2016–17 KNVB Cup

Tournament details
- Country: Netherlands
- Venue(s): De Kuip, Rotterdam
- Dates: 6 September 2016 – 30 April 2017
- Teams: 64 (103 including preliminaries)

Final positions
- Champions: Vitesse (1st title)
- Runners-up: AZ

Tournament statistics
- Matches played: 63
- Goals scored: 152 (2.41 per match)
- Top goal scorer(s): Lewis Baker (5 goals)

= 2016–17 KNVB Cup =

The 2016–17 KNVB Cup was the 99th edition of the Dutch national football annual knockout tournament for the KNVB Cup. 63 teams contested, beginning on 6 September 2016 with the first of six rounds, and ended on 30 April 2017 with the final played at De Kuip in Rotterdam.

This edition was notable for several unicums, which included holding the first test in an official match of a top tier-domestic competition of the Video assistant referee-system. Anouar Kali held the distinction of becoming the first player to receive a red card after an intervention from the video referee in the first round-game between Ajax and his team Willem II.

The defending champions were Feyenoord from the Eredivisie, after beating FC Utrecht 2–1 in the final in the previous season on 24 April 2016. They were unable to defend their title after losing to Vitesse in the quarter-finals.

Vitesse defeated AZ 2–0 in the final to win its first major trophy in the 124-year history of the club.

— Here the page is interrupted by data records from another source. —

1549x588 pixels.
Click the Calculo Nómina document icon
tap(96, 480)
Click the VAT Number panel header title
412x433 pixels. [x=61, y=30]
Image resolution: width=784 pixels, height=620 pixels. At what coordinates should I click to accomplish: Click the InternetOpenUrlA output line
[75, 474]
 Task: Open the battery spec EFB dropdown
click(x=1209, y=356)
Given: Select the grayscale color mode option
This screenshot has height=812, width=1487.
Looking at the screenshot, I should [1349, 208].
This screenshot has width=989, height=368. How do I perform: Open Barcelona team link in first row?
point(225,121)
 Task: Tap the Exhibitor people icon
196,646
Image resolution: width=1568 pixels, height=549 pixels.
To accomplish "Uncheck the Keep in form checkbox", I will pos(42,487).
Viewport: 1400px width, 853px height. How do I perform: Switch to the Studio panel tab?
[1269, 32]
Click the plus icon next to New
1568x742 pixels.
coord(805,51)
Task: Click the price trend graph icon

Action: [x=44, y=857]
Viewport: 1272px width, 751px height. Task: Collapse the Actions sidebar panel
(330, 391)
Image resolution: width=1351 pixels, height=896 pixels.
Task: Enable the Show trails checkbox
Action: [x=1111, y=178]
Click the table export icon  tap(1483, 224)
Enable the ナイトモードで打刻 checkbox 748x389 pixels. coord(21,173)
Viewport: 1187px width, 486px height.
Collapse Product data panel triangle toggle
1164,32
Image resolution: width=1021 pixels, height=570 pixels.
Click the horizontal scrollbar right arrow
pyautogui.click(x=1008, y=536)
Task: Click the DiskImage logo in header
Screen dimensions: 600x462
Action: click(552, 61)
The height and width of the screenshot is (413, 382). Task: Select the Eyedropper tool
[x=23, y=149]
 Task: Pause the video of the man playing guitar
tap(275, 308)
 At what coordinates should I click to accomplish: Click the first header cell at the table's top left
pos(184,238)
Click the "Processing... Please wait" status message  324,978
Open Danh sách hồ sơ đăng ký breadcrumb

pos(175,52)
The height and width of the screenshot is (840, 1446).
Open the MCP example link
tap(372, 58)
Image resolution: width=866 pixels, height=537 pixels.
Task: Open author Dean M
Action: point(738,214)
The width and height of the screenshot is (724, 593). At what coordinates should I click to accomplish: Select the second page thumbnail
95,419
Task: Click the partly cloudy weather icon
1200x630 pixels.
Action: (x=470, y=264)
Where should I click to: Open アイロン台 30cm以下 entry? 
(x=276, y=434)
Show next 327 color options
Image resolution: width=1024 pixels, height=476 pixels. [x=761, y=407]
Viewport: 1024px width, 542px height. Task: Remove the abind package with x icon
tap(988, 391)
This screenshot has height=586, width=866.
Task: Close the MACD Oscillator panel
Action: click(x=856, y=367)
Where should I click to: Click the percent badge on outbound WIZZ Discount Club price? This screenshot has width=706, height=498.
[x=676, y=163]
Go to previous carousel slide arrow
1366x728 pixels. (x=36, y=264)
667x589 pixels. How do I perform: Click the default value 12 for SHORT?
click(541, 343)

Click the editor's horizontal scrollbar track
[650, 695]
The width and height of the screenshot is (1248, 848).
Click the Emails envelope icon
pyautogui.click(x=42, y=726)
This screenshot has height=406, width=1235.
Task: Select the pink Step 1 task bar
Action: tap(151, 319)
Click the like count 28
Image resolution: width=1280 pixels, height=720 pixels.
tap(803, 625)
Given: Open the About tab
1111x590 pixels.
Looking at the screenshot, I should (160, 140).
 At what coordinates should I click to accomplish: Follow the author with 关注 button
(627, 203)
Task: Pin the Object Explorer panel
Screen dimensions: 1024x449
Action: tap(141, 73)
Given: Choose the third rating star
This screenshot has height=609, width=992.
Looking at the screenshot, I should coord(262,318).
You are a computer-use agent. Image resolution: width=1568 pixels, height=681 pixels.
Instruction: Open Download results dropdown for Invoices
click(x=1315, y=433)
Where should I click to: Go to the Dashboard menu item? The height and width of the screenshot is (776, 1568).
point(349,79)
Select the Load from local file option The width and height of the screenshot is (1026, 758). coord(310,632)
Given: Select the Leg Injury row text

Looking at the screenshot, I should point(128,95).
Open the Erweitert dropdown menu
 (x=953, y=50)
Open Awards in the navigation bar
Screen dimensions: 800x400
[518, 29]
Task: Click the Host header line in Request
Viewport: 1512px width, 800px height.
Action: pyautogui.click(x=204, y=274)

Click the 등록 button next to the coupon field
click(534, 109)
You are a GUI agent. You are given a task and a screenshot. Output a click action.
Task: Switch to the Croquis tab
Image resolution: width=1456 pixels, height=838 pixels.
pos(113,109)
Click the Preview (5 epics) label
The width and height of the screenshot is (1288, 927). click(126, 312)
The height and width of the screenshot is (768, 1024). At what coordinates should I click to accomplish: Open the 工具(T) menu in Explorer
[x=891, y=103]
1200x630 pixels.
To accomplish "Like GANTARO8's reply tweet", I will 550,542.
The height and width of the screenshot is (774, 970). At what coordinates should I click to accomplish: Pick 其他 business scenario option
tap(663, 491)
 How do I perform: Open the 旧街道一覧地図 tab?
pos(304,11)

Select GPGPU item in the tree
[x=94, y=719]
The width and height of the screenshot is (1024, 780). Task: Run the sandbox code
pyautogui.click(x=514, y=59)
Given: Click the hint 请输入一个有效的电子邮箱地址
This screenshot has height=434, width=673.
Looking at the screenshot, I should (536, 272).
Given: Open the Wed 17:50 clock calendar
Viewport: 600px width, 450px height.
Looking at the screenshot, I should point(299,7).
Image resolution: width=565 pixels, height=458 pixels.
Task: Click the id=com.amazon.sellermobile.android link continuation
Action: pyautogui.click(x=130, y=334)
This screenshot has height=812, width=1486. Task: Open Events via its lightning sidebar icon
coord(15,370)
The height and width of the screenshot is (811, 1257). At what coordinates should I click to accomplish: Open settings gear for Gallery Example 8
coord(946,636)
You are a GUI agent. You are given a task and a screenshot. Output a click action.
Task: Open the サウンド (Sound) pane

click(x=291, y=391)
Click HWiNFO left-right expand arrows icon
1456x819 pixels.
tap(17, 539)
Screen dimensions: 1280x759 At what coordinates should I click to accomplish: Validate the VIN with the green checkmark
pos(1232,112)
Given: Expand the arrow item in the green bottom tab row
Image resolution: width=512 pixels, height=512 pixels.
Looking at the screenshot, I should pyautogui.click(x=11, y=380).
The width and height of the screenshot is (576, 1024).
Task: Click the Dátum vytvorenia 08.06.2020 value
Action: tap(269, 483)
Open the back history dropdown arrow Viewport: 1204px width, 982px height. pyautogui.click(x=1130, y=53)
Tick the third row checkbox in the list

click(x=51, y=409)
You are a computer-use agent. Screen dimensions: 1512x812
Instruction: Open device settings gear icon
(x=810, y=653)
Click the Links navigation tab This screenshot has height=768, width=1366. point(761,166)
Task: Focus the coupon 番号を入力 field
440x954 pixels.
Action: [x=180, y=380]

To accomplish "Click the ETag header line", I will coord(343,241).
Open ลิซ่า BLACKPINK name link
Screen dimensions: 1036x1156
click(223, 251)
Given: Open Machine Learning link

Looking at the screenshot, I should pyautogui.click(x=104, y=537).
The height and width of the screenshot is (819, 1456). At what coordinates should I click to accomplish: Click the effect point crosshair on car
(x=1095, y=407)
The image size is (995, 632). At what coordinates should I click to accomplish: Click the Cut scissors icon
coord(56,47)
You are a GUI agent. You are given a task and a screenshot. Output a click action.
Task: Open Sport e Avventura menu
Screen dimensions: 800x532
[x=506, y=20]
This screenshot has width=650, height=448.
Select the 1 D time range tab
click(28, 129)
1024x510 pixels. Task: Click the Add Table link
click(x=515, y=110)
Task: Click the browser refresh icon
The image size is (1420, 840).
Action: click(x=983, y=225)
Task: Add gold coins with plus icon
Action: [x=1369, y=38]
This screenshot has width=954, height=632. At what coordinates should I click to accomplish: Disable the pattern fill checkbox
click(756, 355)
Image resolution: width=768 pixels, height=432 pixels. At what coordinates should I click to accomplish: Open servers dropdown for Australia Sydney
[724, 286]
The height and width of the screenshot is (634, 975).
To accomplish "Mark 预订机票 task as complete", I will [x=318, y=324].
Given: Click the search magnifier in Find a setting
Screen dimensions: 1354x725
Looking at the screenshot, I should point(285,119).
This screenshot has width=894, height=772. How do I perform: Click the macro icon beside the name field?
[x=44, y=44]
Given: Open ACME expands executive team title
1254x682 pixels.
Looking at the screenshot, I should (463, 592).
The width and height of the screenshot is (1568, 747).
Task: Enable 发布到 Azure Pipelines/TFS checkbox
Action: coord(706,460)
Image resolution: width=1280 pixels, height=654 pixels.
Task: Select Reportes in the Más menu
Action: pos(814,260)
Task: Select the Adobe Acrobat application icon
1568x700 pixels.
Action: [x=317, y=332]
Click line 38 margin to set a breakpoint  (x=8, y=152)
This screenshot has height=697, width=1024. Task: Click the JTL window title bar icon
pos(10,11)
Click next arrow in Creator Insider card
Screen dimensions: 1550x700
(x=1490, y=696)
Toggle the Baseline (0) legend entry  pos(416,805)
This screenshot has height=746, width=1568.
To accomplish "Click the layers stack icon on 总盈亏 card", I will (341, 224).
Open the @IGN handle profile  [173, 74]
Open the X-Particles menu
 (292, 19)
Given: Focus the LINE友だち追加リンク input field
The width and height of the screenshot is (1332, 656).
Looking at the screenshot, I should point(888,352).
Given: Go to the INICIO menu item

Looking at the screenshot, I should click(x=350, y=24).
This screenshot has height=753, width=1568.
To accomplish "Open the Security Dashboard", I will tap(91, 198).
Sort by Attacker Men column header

As winners, Vitesse automatically qualified for the group stage of the 2017–18 edition of the UEFA Europa League. They also participated in the 2017 edition of the Johan Cruyff Shield, the Dutch Supercup match at the start of next season between the Cup winner and the champions of the Eredivisie, Feyenoord.

==Calendar==

| Round | Date |
|---|---|
| First preliminary round | 17 August 2016 |
| Second preliminary round | 24 August 2016 |
| First round | 20–22 September 2016 |
| Second round | 25–27 October 2016 |
| Round of 16 | 13–15 December 2016 |
| Quarter-finals | 24–26 January 2017 |
| Semi-finals | 1 and 2 March 2017 |
| Final | 30 April 2017 |

==First round==
The draw of the first round was done on 27 August 2016. 64 teams participated and played on 20, 21 or 22 September 2016.

==Second round==
The draw of the first round was done on 22 September 2016. 32 teams participated and matches were played on 25, 26 and 27 October 2016.

The lowest ranked team left was Jodan Boys from the fifth tier of Dutch football.

==Third round==
The third round draw was held on 27 October 2016. 16 teams participated and the matches were played on 13, 14, and 15 December 2016.

The lowest ranked team left was Jodan Boys from the fifth tier of Dutch football.

==Quarter-finals==
The quarter-final draw was held on 15 December 2016. 8 teams participated and the matches were played on 24, 25, and 26 January 2017.

The lowest ranked team left were FC Volendam and SC Cambuur from the second tier of Dutch football.

==Semi-finals==
The 4 winners from the previous round progress to this stage. Cupholders Feyenoord were eliminated in the previous round and therefore no longer active in the competition.

The draw was held on 26 January 2017. Matches were played on 1 and 2 March 2017. The lowest ranked team left was SC Cambuur from the second tier of Dutch football.

==Final==

The two winners from the previous round progressed to this stage. The winner of the semi-final match between AZ and SC Cambuur was marked as the 'home' team in the final, as that was the first match to be drawn at the draw for the semi-finals. The final took place on 30 April 2017 at De Kuip in Rotterdam.